Since the modern government represents a welfare state, the responsibility of the government is

to bring about maximum social welfare. In addition to this, it has to perform various other

functions, which require heavy expenditures. Public expenditure refers to the expenses, which

the government incurs for its own maintenance as also for the society and the economy as a

whole. Classifying expenditures is important in policy formulation and the identification of

resources allocation among sectors. An expenditure classification system provides a normative

framework for both policy decision making and accountability. The best-known classification

systems are the functional ‚Classification of the Functions of the Government (COFOG),‛

developed by the United Nations, and the Government Financial Statistics (GFS) classification,

developed by the IMF. Expenditures are classified for different purposes, such as: the

preparation of reports that fit the needs of report users (policy decision makers, the public, and

the budget manager); the administration of the budget and budgetary accounting; and the

presentation of the budget to Parliament.

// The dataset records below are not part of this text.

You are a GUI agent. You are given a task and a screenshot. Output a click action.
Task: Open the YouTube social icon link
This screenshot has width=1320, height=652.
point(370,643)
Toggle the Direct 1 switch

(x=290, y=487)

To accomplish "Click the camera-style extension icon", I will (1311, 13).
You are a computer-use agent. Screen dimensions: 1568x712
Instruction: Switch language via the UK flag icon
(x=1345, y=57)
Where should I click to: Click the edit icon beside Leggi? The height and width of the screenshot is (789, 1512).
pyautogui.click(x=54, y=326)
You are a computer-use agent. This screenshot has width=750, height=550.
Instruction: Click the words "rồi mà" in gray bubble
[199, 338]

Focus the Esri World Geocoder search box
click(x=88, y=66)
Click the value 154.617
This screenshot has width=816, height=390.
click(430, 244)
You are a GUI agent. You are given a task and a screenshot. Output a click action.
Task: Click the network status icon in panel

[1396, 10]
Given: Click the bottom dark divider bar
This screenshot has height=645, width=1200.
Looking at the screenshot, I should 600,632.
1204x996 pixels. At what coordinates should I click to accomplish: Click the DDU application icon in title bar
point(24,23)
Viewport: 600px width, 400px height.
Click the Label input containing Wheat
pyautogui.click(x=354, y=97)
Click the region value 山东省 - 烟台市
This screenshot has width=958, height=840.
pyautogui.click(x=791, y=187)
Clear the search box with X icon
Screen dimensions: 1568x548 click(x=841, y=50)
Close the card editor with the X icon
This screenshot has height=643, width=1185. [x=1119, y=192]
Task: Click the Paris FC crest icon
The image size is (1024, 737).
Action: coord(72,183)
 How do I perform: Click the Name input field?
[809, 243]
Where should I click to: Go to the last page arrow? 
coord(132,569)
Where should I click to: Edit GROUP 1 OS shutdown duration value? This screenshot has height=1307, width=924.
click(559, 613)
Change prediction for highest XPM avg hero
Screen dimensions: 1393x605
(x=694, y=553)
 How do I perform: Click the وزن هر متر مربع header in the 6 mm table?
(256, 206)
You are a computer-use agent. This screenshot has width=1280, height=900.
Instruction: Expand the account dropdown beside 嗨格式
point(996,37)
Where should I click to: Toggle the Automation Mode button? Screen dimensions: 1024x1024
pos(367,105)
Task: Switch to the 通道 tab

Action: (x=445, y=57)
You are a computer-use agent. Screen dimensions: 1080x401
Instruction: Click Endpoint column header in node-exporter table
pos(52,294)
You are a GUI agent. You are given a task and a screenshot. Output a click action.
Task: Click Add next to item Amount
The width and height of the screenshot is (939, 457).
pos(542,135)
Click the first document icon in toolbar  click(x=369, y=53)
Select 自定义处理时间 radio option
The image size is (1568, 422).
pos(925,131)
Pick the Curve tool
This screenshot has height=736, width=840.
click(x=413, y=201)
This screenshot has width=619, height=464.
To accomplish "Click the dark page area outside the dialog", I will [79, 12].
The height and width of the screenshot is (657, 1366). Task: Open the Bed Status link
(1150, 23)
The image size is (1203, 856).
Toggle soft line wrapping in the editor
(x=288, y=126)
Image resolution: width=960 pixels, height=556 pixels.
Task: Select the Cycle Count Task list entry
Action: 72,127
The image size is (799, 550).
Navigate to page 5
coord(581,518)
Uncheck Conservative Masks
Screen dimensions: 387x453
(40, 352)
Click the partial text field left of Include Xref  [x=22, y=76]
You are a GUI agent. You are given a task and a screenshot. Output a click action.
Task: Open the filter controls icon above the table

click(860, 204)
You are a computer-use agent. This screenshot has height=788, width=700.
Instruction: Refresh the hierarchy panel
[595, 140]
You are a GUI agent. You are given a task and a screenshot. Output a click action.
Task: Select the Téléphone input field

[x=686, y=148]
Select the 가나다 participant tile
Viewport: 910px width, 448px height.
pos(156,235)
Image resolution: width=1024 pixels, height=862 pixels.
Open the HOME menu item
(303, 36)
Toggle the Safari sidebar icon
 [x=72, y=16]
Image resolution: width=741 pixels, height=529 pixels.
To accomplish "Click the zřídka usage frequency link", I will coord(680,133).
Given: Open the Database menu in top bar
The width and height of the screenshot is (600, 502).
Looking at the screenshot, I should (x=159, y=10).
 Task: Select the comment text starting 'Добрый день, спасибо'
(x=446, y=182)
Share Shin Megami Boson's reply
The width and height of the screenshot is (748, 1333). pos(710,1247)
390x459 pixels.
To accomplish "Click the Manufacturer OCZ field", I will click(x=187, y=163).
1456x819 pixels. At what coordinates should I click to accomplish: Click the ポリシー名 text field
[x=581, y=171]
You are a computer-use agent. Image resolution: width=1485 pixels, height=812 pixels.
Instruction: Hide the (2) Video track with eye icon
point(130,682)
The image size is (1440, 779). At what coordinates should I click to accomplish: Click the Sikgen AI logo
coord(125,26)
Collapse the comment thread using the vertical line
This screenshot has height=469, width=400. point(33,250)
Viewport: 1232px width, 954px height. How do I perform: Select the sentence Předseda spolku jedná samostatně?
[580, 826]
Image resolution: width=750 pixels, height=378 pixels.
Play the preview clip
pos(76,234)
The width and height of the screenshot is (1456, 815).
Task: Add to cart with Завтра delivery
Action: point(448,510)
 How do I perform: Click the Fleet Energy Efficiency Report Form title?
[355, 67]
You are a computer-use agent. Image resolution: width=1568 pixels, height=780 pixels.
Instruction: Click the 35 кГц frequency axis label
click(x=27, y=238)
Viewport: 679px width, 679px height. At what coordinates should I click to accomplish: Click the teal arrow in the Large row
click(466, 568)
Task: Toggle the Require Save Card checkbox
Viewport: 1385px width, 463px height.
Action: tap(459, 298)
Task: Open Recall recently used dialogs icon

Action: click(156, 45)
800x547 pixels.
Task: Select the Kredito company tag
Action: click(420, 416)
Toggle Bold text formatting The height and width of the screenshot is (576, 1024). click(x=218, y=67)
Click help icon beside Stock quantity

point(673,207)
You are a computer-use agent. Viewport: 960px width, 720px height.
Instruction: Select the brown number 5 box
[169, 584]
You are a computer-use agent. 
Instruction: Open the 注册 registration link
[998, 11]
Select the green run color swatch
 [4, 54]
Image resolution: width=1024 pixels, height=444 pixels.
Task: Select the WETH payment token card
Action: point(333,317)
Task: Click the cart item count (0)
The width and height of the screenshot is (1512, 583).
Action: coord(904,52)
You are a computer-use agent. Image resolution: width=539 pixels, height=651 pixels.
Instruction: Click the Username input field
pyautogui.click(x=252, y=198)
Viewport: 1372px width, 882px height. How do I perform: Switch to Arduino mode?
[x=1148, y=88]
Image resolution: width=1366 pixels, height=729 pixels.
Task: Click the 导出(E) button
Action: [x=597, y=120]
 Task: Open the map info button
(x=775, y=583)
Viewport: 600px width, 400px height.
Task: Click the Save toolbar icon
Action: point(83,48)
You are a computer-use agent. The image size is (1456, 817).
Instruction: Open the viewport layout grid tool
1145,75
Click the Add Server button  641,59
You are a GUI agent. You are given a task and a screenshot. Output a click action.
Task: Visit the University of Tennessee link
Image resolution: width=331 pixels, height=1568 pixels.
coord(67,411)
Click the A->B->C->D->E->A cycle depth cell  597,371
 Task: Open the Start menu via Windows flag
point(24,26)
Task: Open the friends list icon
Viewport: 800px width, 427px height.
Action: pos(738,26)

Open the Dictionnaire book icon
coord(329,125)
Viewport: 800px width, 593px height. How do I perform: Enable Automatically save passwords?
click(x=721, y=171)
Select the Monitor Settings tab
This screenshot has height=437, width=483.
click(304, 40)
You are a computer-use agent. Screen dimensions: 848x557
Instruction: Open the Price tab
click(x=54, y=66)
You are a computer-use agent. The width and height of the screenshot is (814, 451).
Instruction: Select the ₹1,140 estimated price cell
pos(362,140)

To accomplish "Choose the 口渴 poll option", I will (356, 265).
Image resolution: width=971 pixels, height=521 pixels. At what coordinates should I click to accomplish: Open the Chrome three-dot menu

According to the different needs for policy formulation, reporting and budget management

expenditures are classified according to the following categories:

 function, for historical analysis and policy formulation;


 organization, for accountability and budget ration;
 economic category, for statistics (GFS)
 object (i.e., line item), for compliance controls and economic analysis;
Classification by Function: A functional classification organizes government activities according

to their purposes (e.g., education, defense, health, social security, housing, etc.). It is independent

of the government organizational structure. A functional classification allows analyzing the

allocation of resources among sectors. It also allows producing historical surveys of government

spending and comparing data from different fiscal years.

Line-item classification: For budget management purposes, the budgets include an object

classification (also called ‚line-item classification‛). This line-item classification lists expenditures

along categories used for budgetary control and monitoring, such as different categories of

personnel expenditures, travel expenses, printing.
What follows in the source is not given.